The company is in the early stages of redressing a decline in market share in mortgages and business lending, is in the middle of a cost cutting exercise and is selling numerous businesses, having recently jettisoned its life insurance business. It is expected to soon ink a deal to offload its auto finance business.
Westpac’s decision to abandon the plan does appear like something of an embarrassing backdown.
But these businesses are far smaller. Westpac’s New Zealand operations account for about 15 per cent of group profit and have been valued at $NZ11 billion ($10.2 billion).
The bank also faces the task of overhauling its complex IT infrastructure.
And now that Westpac New Zealand has the confirmed status of being a core asset, it will be the subject of something of a business renovation.
This process will need to begin with the appointment of a new chief executive for the NZ bank to replace David McLean who is scheduled to leave later this week. It is telling that Westpac has not yet found someone to fill the position and has announced an interim replacement.
The lender will clearly also need to attend to regulatory shortcomings including its risk governance practices.

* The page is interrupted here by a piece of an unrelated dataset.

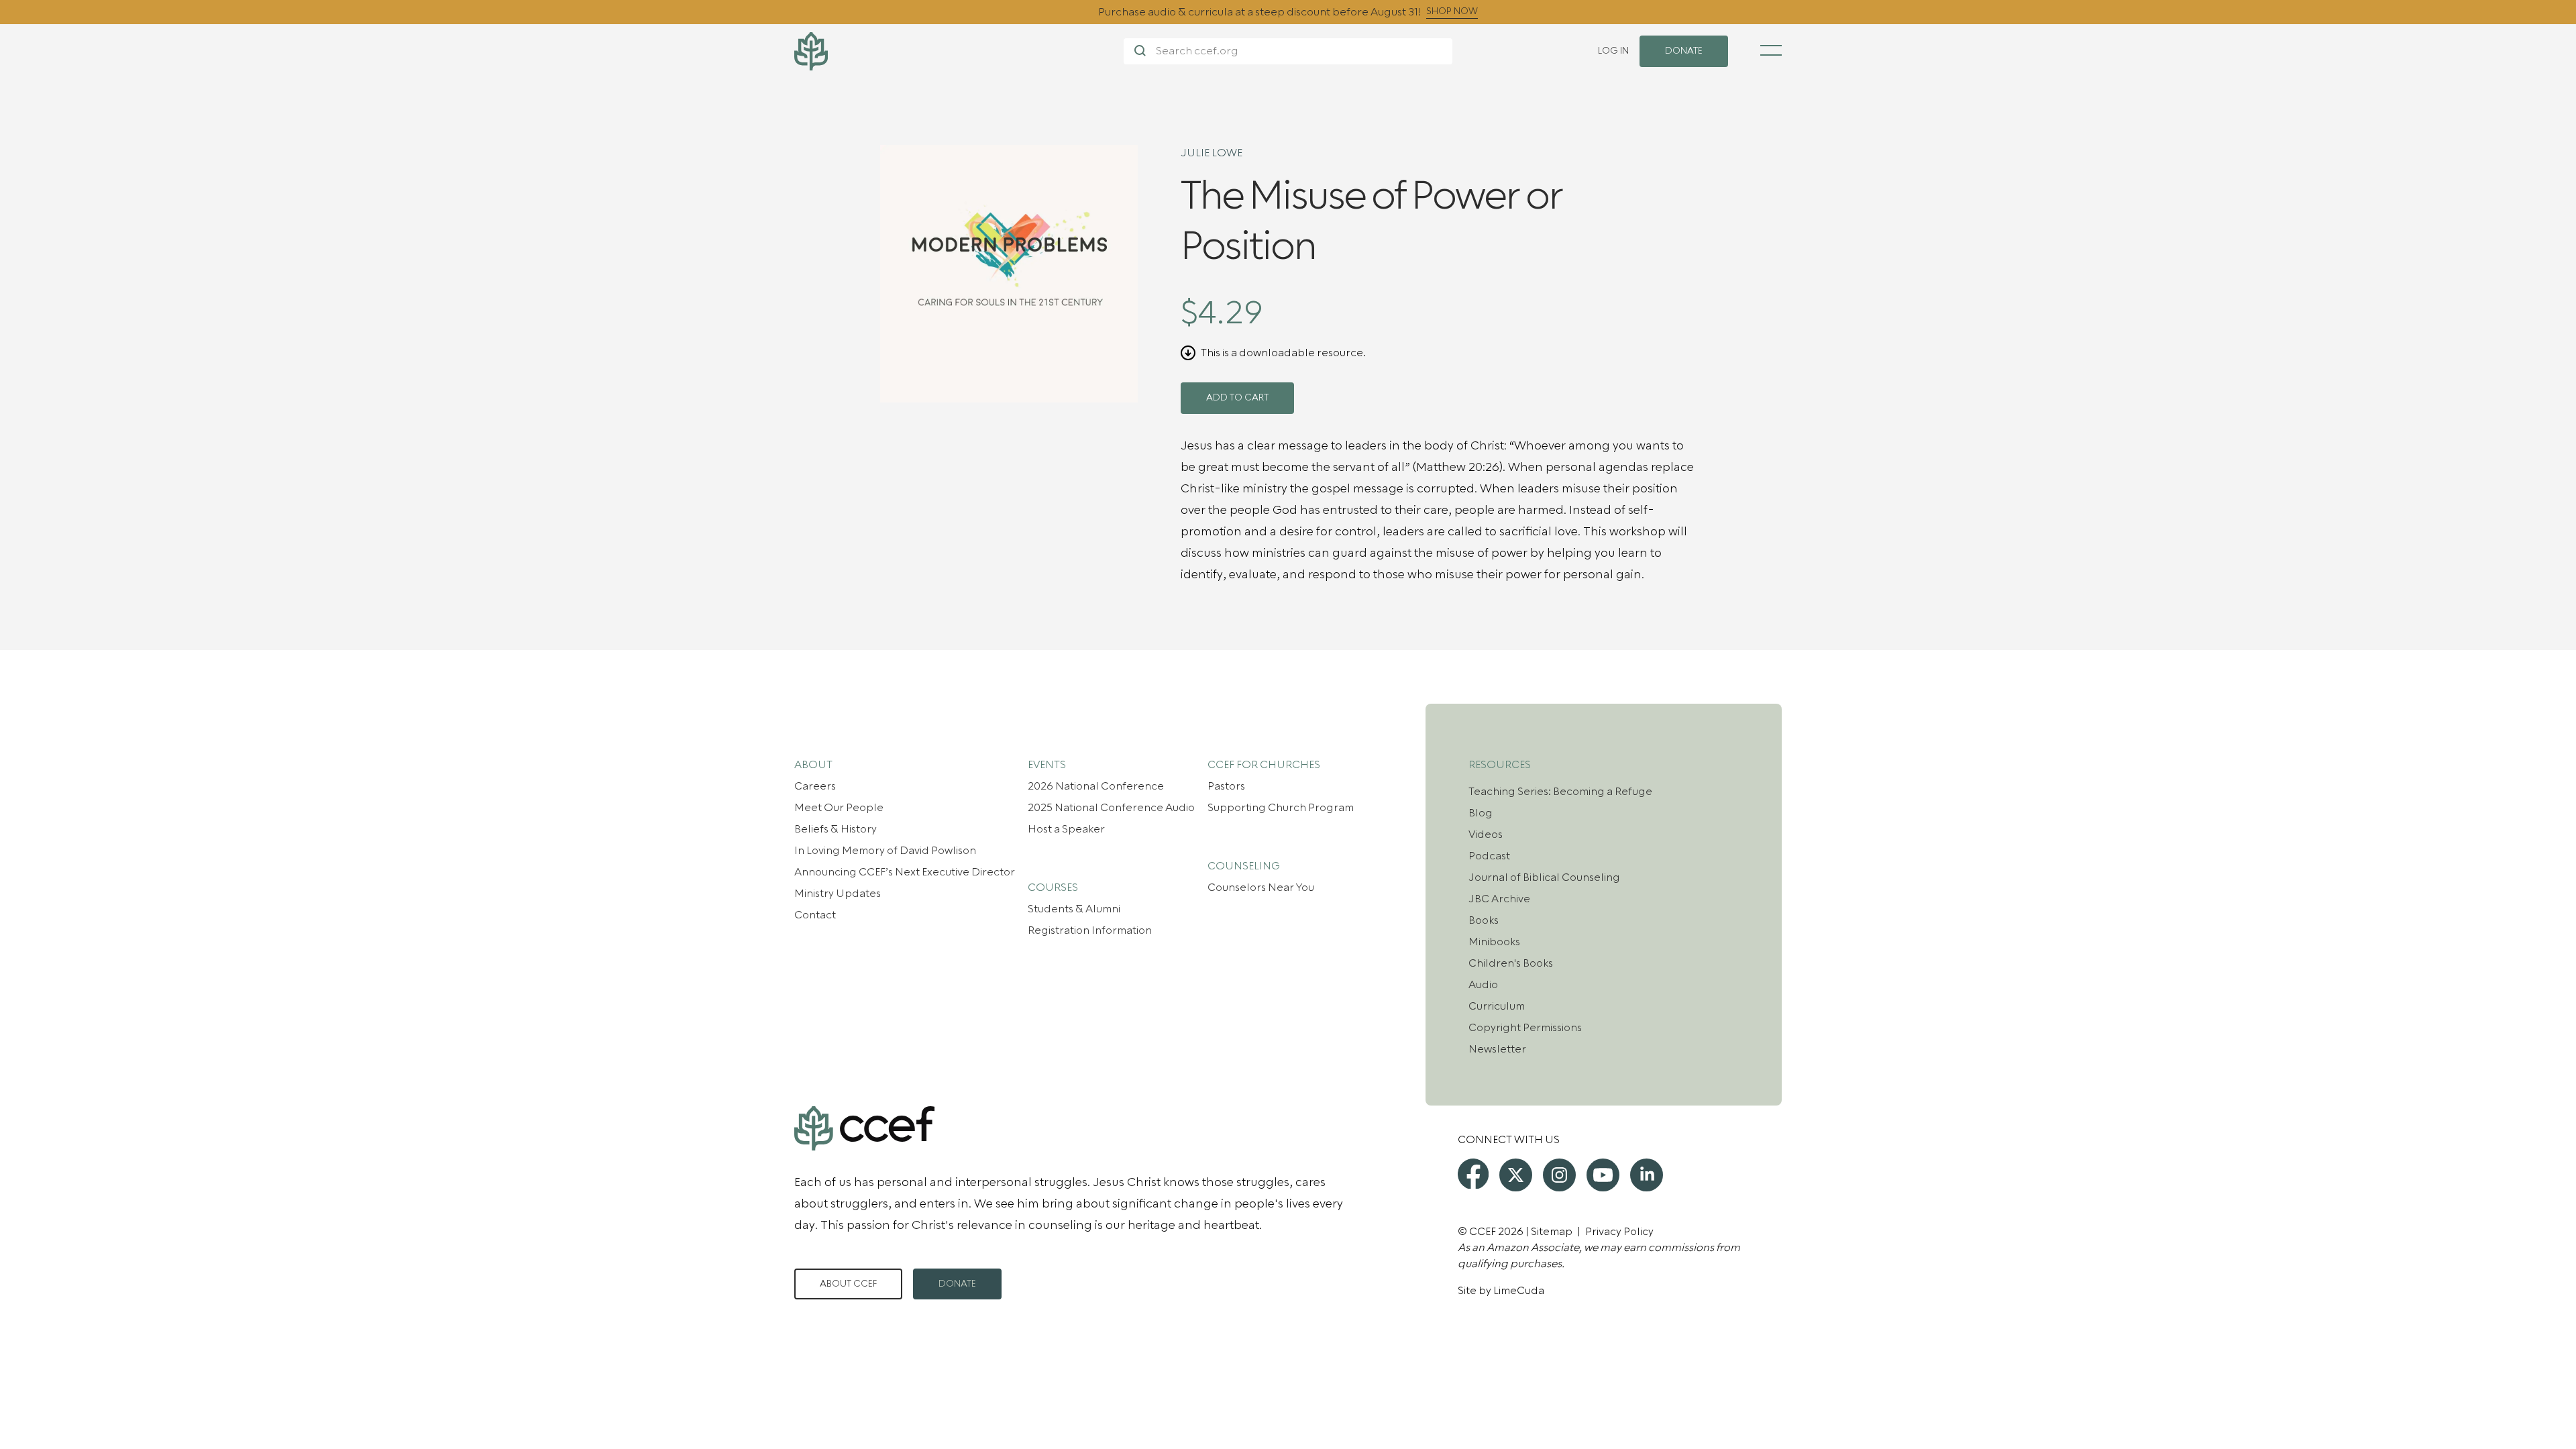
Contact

“Our review identified opportunities to improve service for customers and value across the WNZL [Westpac New Zealand Limited] business and we will progress these with the WNZL board and management team,” Peter King said on Thursday.
“WNZL is a strong business that has been serving New Zealand for 160 years. We remain committed to delivering for customers and fulfilling our purpose of helping Australians and New Zealanders succeed,” he added.